No one said this was going to be easy. Delays involving the James Webb Space Telescope are frustrating, with NASA now talking about a launch in mid-2020 instead of next year, and the uncertain prospect of a great deal of further testing and new expenditures that could run the project over budget, necessitating further congressional approval. It’s hard to look back at the original Webb projections without wincing. When first proposed, estimates on the space observatory ran up to $3.5 billion, a hefty price tag indeed, though the science payoff looked to be immense. It was in 2011 that a figure of $8 billion emerged; the project now has a Congressionally-mandated cost cap of $8.8 billion.

And now, looking forward, we have Thomas Zurbuchen, speaking for NASA’s Science Mission Directorate, explicitly saying “We don’t really fully know what the exact cost will be…”

Image: Illustration of NASA’s James Webb Space Telescope. Credit: NASA.

Projects this big invariably take us into the realm of acronyms, with the project’s Standing Review Board (SRB) concluding that further time is necessary to integrate the various components of JWST. But we also learn that NASA is setting up an Independent Review Board (IRB) to complement the SRB findings. The space agency will look at the findings from both boards and consider their recommendations by way of taking us to a more specific launch schedule, with an assessment due in a report to Congress this summer. This NASA news release also talks about “Additional steps to address project challenges include increasing NASA engineering oversight, personnel changes, and new management reporting structures.”

There’s no question about the challenges JWST presents. Its spacecraft element is made up of the huge sunshield (the size of a tennis court), along with the spacecraft bus including the flight avionics, power system and solar panels. The collapsible sun shield must be folded and re-folded during the test process. Eventually it must be mated with the 6.5 meter telescope and science payload. The latter were successfully tested in 2017 at Johnson Space Center, with the telescope element being delivered to Northrop Grumman earlier this year.

Both halves of the observatory are now in the same facility for the first time. Ahead for the spacecraft element is vibrational, acoustic and thermal testing, necessary before the observatory can be fully integrated and pronounced ready for flight. The area of concern is the sun shield and bus, both developed by Northrop Grumman. Contributing to the delay, according to this Lee Billings essay, is a series of tears that appeared on the shield while being tested for deployment. The shield is said to have created a snagging hazard, forcing the addition of springs to prevent it from sagging. Other errors have involved the spacecraft thrusters.

▸ Data extract
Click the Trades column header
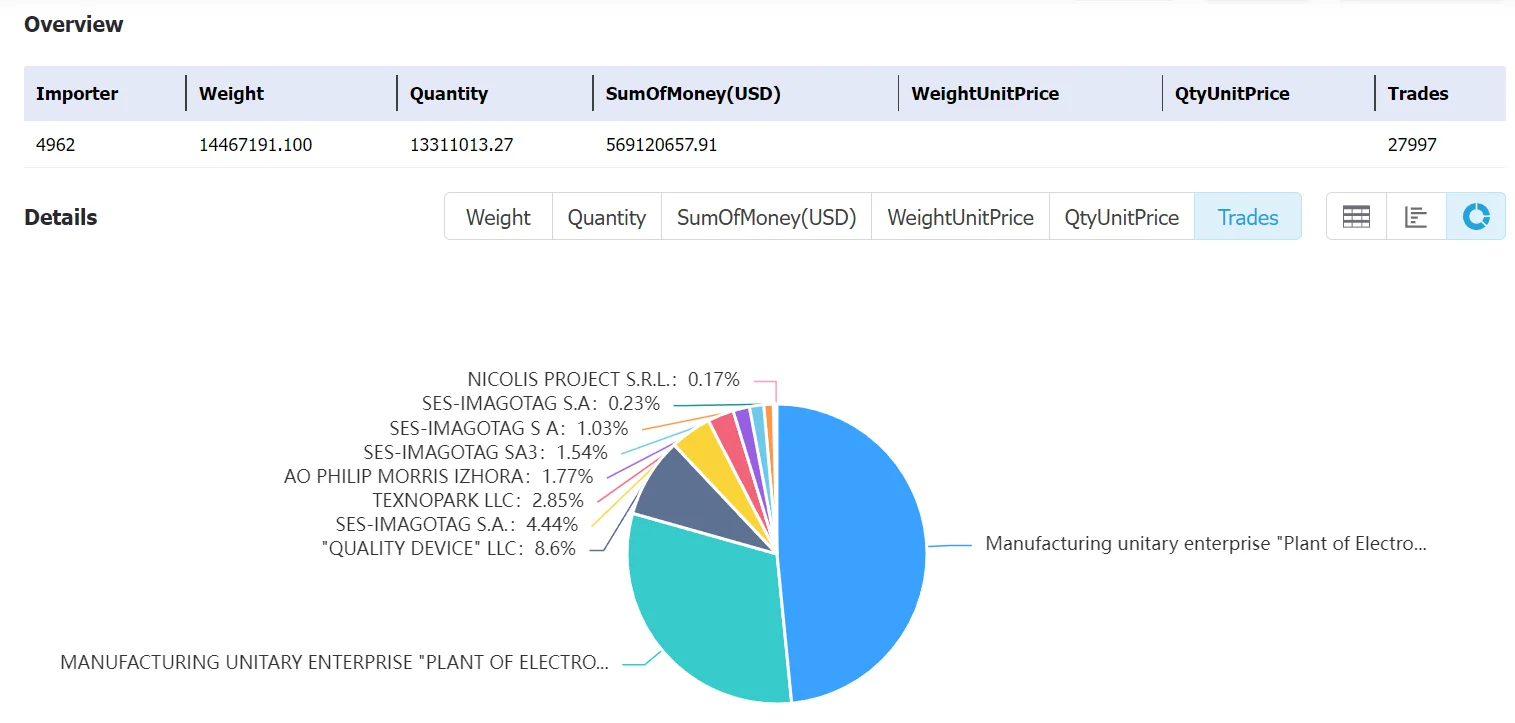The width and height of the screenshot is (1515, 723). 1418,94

==

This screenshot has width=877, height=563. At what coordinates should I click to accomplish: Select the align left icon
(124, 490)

▸ To-do list
a – Reproduce, word for word, the part of the passage on the James Webb Space Telescope delays that opens with the words containing "Both halves of" and closes with "the spacecraft thrusters.".
b – Answer these questions using the passage on the James Webb Space Telescope delays.
(i) What is the Congressionally-mandated cost cap on the project?
(ii) The sunshield is described as being the size of what?
(iii) Where were the telescope and science payload successfully tested in 2017?

▸ Solutions for each task
a –
Both halves of the observatory are now in the same facility for the first time. Ahead for the spacecraft element is vibrational, acoustic and thermal testing, necessary before the observatory can be fully integrated and pronounced ready for flight. The area of concern is the sun shield and bus, both developed by Northrop Grumman. Contributing to the delay, according to this Lee Billings essay, is a series of tears that appeared on the shield while being tested for deployment. The shield is said to have created a snagging hazard, forcing the addition of springs to prevent it from sagging. Other errors have involved the spacecraft thrusters.

b –
(i) $8.8 billion
(ii) A tennis court
(iii) Johnson Space Center